[start of GIVEN ENTRIES]

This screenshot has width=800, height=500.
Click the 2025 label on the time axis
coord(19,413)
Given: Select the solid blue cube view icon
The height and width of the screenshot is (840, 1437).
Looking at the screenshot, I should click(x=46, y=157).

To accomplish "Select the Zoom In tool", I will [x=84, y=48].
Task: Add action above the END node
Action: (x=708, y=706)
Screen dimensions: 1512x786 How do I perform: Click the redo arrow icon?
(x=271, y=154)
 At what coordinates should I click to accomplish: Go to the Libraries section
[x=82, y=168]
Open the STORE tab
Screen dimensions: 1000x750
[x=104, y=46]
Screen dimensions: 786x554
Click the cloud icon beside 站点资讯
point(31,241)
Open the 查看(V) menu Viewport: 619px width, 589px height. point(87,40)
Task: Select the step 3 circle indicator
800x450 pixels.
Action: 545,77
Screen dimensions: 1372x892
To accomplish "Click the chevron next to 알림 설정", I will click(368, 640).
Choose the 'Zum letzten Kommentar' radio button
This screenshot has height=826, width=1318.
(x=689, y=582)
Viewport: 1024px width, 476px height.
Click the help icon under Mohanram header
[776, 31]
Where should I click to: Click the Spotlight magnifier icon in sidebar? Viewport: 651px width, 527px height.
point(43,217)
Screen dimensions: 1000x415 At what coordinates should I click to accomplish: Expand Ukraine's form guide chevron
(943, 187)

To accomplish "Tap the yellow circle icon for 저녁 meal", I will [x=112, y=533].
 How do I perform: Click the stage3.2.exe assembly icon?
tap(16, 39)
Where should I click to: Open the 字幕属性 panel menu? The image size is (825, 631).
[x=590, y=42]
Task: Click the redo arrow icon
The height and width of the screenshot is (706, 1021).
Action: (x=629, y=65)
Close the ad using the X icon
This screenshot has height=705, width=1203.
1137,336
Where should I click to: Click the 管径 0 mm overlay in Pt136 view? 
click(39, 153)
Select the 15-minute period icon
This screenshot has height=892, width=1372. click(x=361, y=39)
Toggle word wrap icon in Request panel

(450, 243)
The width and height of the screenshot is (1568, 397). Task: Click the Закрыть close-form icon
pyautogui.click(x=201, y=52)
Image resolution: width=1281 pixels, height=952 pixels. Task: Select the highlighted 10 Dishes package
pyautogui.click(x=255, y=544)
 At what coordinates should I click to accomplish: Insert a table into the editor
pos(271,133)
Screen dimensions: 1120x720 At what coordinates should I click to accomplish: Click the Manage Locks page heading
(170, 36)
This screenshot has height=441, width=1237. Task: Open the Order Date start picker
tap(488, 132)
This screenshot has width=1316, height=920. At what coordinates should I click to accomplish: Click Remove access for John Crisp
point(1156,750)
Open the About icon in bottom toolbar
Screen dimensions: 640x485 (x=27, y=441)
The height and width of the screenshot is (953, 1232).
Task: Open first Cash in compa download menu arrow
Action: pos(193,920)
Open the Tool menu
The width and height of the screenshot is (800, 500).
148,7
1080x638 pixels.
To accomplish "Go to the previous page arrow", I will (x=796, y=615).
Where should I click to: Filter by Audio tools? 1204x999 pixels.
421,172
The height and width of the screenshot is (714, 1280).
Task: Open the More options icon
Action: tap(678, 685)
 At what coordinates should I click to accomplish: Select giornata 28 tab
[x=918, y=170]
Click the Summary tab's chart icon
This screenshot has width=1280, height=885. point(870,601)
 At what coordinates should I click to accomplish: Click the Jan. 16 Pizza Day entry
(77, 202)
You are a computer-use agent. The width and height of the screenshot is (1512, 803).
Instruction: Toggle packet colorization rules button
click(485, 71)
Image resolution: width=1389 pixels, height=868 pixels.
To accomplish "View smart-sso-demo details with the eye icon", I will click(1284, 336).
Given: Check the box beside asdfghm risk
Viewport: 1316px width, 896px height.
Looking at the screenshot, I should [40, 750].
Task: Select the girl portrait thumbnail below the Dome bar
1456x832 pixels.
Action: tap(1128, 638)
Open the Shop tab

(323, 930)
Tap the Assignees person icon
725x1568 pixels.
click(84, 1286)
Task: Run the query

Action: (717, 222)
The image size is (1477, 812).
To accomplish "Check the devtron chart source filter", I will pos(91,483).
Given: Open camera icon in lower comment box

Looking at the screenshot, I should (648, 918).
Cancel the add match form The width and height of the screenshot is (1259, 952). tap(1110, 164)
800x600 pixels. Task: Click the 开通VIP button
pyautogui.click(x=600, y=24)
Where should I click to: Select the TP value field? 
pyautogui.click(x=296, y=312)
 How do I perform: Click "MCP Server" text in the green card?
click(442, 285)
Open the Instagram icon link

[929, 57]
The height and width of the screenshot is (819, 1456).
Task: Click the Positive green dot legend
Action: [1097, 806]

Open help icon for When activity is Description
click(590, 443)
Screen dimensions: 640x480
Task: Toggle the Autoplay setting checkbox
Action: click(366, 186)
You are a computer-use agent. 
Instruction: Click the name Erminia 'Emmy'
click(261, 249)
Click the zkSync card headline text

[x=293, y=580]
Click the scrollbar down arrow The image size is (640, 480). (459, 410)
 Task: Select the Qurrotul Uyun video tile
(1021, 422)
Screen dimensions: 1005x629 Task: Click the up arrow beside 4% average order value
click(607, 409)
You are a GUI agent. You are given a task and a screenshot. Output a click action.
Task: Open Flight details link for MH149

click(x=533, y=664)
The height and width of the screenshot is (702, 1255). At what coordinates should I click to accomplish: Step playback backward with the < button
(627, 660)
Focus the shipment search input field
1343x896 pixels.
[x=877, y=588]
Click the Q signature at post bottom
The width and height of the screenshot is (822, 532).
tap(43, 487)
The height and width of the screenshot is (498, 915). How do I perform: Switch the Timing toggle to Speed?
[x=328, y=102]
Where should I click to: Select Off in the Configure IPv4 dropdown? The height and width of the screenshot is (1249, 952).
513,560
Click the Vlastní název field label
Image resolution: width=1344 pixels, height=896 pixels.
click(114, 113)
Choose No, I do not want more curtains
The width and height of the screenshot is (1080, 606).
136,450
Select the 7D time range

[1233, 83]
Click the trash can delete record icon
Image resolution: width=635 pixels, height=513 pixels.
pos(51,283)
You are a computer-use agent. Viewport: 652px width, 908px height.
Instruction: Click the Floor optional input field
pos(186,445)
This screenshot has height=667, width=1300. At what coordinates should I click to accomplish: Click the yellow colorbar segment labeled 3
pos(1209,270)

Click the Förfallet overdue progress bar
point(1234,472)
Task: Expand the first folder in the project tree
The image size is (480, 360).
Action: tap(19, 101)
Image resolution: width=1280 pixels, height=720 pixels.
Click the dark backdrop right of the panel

[end of GIVEN ENTRIES]

WHAT THE TASK REQUIRES:
Reproduce the listing above verbatim, line by line.

FULL OUTPUT:
This screenshot has width=800, height=500.
Click the 2025 label on the time axis
coord(19,413)
Given: Select the solid blue cube view icon
The height and width of the screenshot is (840, 1437).
Looking at the screenshot, I should click(x=46, y=157).

To accomplish "Select the Zoom In tool", I will [x=84, y=48].
Task: Add action above the END node
Action: (x=708, y=706)
Screen dimensions: 1512x786 How do I perform: Click the redo arrow icon?
(x=271, y=154)
 At what coordinates should I click to accomplish: Go to the Libraries section
[x=82, y=168]
Open the STORE tab
Screen dimensions: 1000x750
[x=104, y=46]
Screen dimensions: 786x554
Click the cloud icon beside 站点资讯
point(31,241)
Open the 查看(V) menu Viewport: 619px width, 589px height. point(87,40)
Task: Select the step 3 circle indicator
800x450 pixels.
Action: 545,77
Screen dimensions: 1372x892
To accomplish "Click the chevron next to 알림 설정", I will click(368, 640).
Choose the 'Zum letzten Kommentar' radio button
This screenshot has height=826, width=1318.
(x=689, y=582)
Viewport: 1024px width, 476px height.
Click the help icon under Mohanram header
[776, 31]
Where should I click to: Click the Spotlight magnifier icon in sidebar? Viewport: 651px width, 527px height.
point(43,217)
Screen dimensions: 1000x415 At what coordinates should I click to accomplish: Expand Ukraine's form guide chevron
(943, 187)

To accomplish "Tap the yellow circle icon for 저녁 meal", I will [x=112, y=533].
 How do I perform: Click the stage3.2.exe assembly icon?
tap(16, 39)
Where should I click to: Open the 字幕属性 panel menu? The image size is (825, 631).
[x=590, y=42]
Task: Click the redo arrow icon
The height and width of the screenshot is (706, 1021).
Action: (x=629, y=65)
Close the ad using the X icon
This screenshot has height=705, width=1203.
1137,336
Where should I click to: Click the 管径 0 mm overlay in Pt136 view? 
click(39, 153)
Select the 15-minute period icon
This screenshot has height=892, width=1372. click(x=361, y=39)
Toggle word wrap icon in Request panel

(450, 243)
The width and height of the screenshot is (1568, 397). Task: Click the Закрыть close-form icon
pyautogui.click(x=201, y=52)
Image resolution: width=1281 pixels, height=952 pixels. Task: Select the highlighted 10 Dishes package
pyautogui.click(x=255, y=544)
 At what coordinates should I click to accomplish: Insert a table into the editor
pos(271,133)
Screen dimensions: 1120x720 At what coordinates should I click to accomplish: Click the Manage Locks page heading
(170, 36)
This screenshot has height=441, width=1237. Task: Open the Order Date start picker
tap(488, 132)
This screenshot has width=1316, height=920. At what coordinates should I click to accomplish: Click Remove access for John Crisp
point(1156,750)
Open the About icon in bottom toolbar
Screen dimensions: 640x485 (x=27, y=441)
The height and width of the screenshot is (953, 1232).
Task: Open first Cash in compa download menu arrow
Action: pos(193,920)
Open the Tool menu
The width and height of the screenshot is (800, 500).
148,7
1080x638 pixels.
To accomplish "Go to the previous page arrow", I will (x=796, y=615).
Where should I click to: Filter by Audio tools? 1204x999 pixels.
421,172
The height and width of the screenshot is (714, 1280).
Task: Open the More options icon
Action: tap(678, 685)
 At what coordinates should I click to accomplish: Select giornata 28 tab
[x=918, y=170]
Click the Summary tab's chart icon
This screenshot has width=1280, height=885. point(870,601)
 At what coordinates should I click to accomplish: Click the Jan. 16 Pizza Day entry
(77, 202)
You are a computer-use agent. The width and height of the screenshot is (1512, 803).
Instruction: Toggle packet colorization rules button
click(485, 71)
Image resolution: width=1389 pixels, height=868 pixels.
To accomplish "View smart-sso-demo details with the eye icon", I will click(1284, 336).
Given: Check the box beside asdfghm risk
Viewport: 1316px width, 896px height.
Looking at the screenshot, I should [40, 750].
Task: Select the girl portrait thumbnail below the Dome bar
1456x832 pixels.
Action: tap(1128, 638)
Open the Shop tab

(323, 930)
Tap the Assignees person icon
725x1568 pixels.
click(84, 1286)
Task: Run the query

Action: (717, 222)
The image size is (1477, 812).
To accomplish "Check the devtron chart source filter", I will pos(91,483).
Given: Open camera icon in lower comment box

Looking at the screenshot, I should (648, 918).
Cancel the add match form The width and height of the screenshot is (1259, 952). tap(1110, 164)
800x600 pixels. Task: Click the 开通VIP button
pyautogui.click(x=600, y=24)
Where should I click to: Select the TP value field? 
pyautogui.click(x=296, y=312)
 How do I perform: Click "MCP Server" text in the green card?
click(442, 285)
Open the Instagram icon link

[929, 57]
The height and width of the screenshot is (819, 1456).
Task: Click the Positive green dot legend
Action: [1097, 806]

Open help icon for When activity is Description
click(590, 443)
Screen dimensions: 640x480
Task: Toggle the Autoplay setting checkbox
Action: click(366, 186)
You are a computer-use agent. 
Instruction: Click the name Erminia 'Emmy'
click(261, 249)
Click the zkSync card headline text

[x=293, y=580]
Click the scrollbar down arrow The image size is (640, 480). (459, 410)
 Task: Select the Qurrotul Uyun video tile
(1021, 422)
Screen dimensions: 1005x629 Task: Click the up arrow beside 4% average order value
click(607, 409)
You are a GUI agent. You are given a task and a screenshot. Output a click action.
Task: Open Flight details link for MH149

click(x=533, y=664)
The height and width of the screenshot is (702, 1255). At what coordinates should I click to accomplish: Step playback backward with the < button
(627, 660)
Focus the shipment search input field
1343x896 pixels.
[x=877, y=588]
Click the Q signature at post bottom
The width and height of the screenshot is (822, 532).
tap(43, 487)
The height and width of the screenshot is (498, 915). How do I perform: Switch the Timing toggle to Speed?
[x=328, y=102]
Where should I click to: Select Off in the Configure IPv4 dropdown? The height and width of the screenshot is (1249, 952).
513,560
Click the Vlastní název field label
Image resolution: width=1344 pixels, height=896 pixels.
click(114, 113)
Choose No, I do not want more curtains
The width and height of the screenshot is (1080, 606).
136,450
Select the 7D time range

[1233, 83]
Click the trash can delete record icon
Image resolution: width=635 pixels, height=513 pixels.
pos(51,283)
You are a computer-use agent. Viewport: 652px width, 908px height.
Instruction: Click the Floor optional input field
pos(186,445)
This screenshot has height=667, width=1300. At what coordinates should I click to accomplish: Click the yellow colorbar segment labeled 3
pos(1209,270)

Click the Förfallet overdue progress bar
point(1234,472)
Task: Expand the first folder in the project tree
The image size is (480, 360).
Action: tap(19, 101)
Image resolution: width=1280 pixels, height=720 pixels.
Click the dark backdrop right of the panel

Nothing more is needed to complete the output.